Hay allí un elemento clave: son (ser) minorías. Y ello se traduce en la presencia, existencia y permanencia de comunidades pequeñas. Más claro: menos gente. Quizás allí esté el elemento nuclear para tratar de amainar los efectos que como especie venimos dejando.

Dice Brigitte Baptiste que “…no hay una noción consolidada de desarrollo alternativo (salvo la improbable ecoaldea global), sino una suma de cuestionamientos ideológica y emocionalmente sensibles, sin más agenda operativa que las delimitaciones en el territorio, líneas imaginarias en las que hoy hace agua la sostenibilidad del desarrollo. Las resistencias locales al atropello global, sin embargo, marcan una tendencia ligada con el principio de precaución que desconfía de las expectativas de una vida mejor diseñada por terceros y que en los territorios de la minería o de los cultivos ilícitos nunca llega, pero que tampoco garantizan las multinacionales ni el Estado, chiquito y anémico cuando se trata de afrontar el reto de la supervivencia biológica de la humanidad y del planeta. Como si la tortilla de la sostenibilidad no requiriera también romper algunos huevos[1]”.
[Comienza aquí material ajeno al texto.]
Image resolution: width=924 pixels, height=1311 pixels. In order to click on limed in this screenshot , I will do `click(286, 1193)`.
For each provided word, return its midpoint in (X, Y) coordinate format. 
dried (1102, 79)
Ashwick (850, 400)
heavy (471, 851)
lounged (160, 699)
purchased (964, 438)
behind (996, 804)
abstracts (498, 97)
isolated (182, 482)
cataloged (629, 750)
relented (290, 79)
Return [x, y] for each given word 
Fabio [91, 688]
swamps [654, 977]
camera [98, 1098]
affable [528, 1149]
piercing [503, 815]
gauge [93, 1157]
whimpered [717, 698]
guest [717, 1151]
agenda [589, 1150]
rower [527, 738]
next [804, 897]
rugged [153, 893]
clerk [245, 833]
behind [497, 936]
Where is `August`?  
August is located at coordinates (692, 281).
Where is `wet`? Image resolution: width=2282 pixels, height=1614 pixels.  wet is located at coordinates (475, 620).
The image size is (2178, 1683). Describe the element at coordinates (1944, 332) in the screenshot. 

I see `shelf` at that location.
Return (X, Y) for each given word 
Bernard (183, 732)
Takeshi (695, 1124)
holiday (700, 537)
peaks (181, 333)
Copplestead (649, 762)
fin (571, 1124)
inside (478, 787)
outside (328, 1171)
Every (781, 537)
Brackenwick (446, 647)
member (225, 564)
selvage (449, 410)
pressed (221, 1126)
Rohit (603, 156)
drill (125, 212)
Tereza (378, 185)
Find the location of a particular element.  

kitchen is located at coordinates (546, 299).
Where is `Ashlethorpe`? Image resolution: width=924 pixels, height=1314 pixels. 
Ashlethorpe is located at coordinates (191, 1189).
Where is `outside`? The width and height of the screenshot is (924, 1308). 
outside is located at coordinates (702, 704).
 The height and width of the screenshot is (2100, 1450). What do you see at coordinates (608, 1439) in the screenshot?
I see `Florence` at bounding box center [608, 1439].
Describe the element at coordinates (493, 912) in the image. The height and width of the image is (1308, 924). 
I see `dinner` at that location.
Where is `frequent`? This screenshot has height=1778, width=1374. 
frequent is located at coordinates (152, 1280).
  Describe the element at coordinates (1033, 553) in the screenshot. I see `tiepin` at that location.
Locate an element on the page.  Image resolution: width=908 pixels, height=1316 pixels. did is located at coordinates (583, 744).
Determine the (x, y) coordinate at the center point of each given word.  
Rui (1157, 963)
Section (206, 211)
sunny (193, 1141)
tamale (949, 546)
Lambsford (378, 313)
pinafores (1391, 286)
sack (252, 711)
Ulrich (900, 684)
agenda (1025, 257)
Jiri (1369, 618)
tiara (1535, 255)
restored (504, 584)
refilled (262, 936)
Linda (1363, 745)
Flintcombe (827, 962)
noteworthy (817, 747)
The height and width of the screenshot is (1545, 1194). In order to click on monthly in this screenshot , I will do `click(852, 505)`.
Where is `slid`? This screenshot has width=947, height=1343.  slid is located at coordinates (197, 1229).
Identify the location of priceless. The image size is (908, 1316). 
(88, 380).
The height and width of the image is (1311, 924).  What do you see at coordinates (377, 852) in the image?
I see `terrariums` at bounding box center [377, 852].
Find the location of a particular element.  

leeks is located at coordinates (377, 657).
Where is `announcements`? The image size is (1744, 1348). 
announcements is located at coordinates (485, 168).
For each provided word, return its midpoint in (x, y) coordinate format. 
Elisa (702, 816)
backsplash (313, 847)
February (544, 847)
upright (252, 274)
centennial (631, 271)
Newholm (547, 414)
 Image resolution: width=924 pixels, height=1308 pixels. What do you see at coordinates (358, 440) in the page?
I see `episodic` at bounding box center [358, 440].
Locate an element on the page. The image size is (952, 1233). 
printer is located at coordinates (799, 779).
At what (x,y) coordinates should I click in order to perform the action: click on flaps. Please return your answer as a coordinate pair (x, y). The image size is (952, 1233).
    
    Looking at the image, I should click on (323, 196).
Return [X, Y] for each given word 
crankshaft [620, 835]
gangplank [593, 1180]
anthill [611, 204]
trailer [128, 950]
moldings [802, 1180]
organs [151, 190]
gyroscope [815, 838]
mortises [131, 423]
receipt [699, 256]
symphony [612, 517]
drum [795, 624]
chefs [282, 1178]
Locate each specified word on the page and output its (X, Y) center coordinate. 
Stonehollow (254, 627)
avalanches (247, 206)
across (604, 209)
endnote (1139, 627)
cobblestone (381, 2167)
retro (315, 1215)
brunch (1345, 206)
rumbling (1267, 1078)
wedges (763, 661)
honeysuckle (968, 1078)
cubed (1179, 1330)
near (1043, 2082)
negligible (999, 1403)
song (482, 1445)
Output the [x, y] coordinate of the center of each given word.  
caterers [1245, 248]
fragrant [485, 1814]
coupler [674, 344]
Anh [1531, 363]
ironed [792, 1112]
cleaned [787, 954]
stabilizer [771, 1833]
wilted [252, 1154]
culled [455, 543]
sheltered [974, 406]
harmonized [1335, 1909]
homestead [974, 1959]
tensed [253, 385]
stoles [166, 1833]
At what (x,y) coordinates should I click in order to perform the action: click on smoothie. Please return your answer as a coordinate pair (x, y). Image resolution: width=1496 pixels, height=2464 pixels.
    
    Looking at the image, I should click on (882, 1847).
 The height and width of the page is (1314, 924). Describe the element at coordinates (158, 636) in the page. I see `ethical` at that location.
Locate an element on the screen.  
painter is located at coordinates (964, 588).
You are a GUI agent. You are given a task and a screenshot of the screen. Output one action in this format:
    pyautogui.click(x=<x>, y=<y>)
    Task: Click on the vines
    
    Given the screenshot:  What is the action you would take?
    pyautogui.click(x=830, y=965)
Quizás entonces, las exigencias y los gritos desesperados de ambientalistas y de otros sectores sociales para que el Estado enfrente ese poder incontrastable de las multinacionales que acechan la biodiversidad, y la vida misma de valiosos ecosistemas, deban redirigirse y replantearse de tal forma que terminen confrontando el elemento nuclear sobre el cual el desarrollo y especialmente el mercado fincan su sentido y sus lógicas: la reproducción humana. Cada ser humano que nace en el mundo es un nuevo y efectivo consumidor, que demandará servicios y bienes, lo que sin duda se traduce en efectos ambientales permanentes, como problemas de salud cada vez más difíciles de enfrentar, como las deficiencias respiratorias que afectan a niños y adultos mayores.

Si tanto los apasionados protectores del medio ambiente como los irrestrictos defensores del desarrollo extractivo reconocieran que el problema quizás no radique en las lógicas con las que el Hombre continúa sometiendo y transformando la naturaleza, sino que el gran problema radica justamente en el número de seres humanos que habitan el Planeta, quizás entonces se dé la posibilidad de ajustar el hegemónico modelo económico y acercarnos más a la comprensión de los planes de vida de aquellas minorías que a pesar del paso del tiempo y de las presiones globales, mantienen una relación consustancial con la naturaleza.

Relaciones de inmanencia sustentadas en sus prácticas ancestrales y cosmovisiones, claramente diferenciadas de esas amorfas “comunidades” urbanas obnubiladas y entretenidas por todo lo que ofrece un desarrollo humano cada vez más artificial y artificioso. Por lo anterior, creo que no hay forma de parar.